There are many steps leading from "discovery" at the university through toxicological testing to human trials. Then there are three phases of human trials: Phase I is usually done on at most a few dozen subjects and is designed to test the safety of the product. Phase II is done on roughly 100 subjects and tests the dose sizes and, somewhat, the efficacy. Phase III usually involves several hundred subjects and compares the safety and efficacy of the new drug with those currently in use.

What we see is a long (and costly) process beginning in basic science, continuing into a development phase, and ending in clinical trials. As this process unfolds more and more scientific information is gathered about the drug and its positive and negative effects. Clearly, the earlier access is permitted, the less is known about the drug; and the less known, the greater the possibility of undesirable consequences. The obvious danger is that faced by individuals, namely that very sick people will be harmed seriously or taken advantage of by unscrupulous quacks.

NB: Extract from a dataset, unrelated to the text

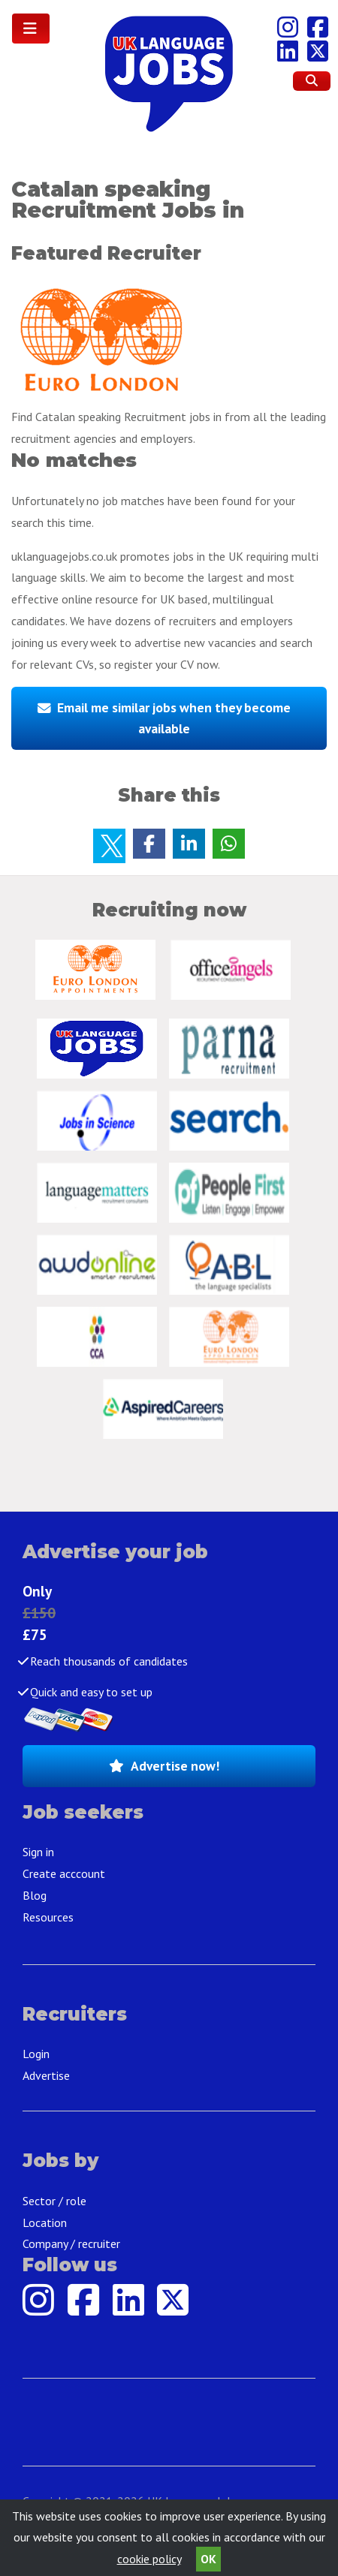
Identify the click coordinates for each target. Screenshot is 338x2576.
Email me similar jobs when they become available (174, 718)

Less obvious and perhaps more dire from an ethical point of view is that releasing drugs early could cause harm to collectives or society as a whole by undermining the scientific assessment of drugs in general. After all, at some point drug companies will say to themselves, "Why are we spending billions of dollars a year on medical research and clinical trials when someone can come along and claim that seagull droppings cure cancer and get away with marketing it?" This is where my principle comes in:

The drug development system, though certainly not fault-free, has done a creditable job of providing a reasonably steady stream of drugs that we have scientific grounds for believing are safe and effective. Other things being equal, it is of course right to make drugs immediately available under catastrophic conditions. But things are not necessarily equal. Giving current sufferers early access to drugs may jeopardize a very much larger number of future sufferers.

I believe that this consequence must be considered, but I do not believe it is by itself conclusive. The new initiatives in the U.S. and some other jurisdictions are on the right track. But implementation of the new rules requires radical changes on the part of all those involved:

• Physicians administering experimental drugs outside of strict clinical trials will have to collect information.
  
• Regulatory bodies will have to ensure that that information can be used as data.
  
• Drug companies will have to be convinced to cooperate in making the drug available.
  
• Patients will have to ensure enough volunteers for full clinical trials and will have to forego some liability claims in return for earlier access.
  
• The public will have to understand the complexities of the issues. If these conditions are met, experimental drugs will be made more readily available to persons in catastrophic situations without harm to future sufferers.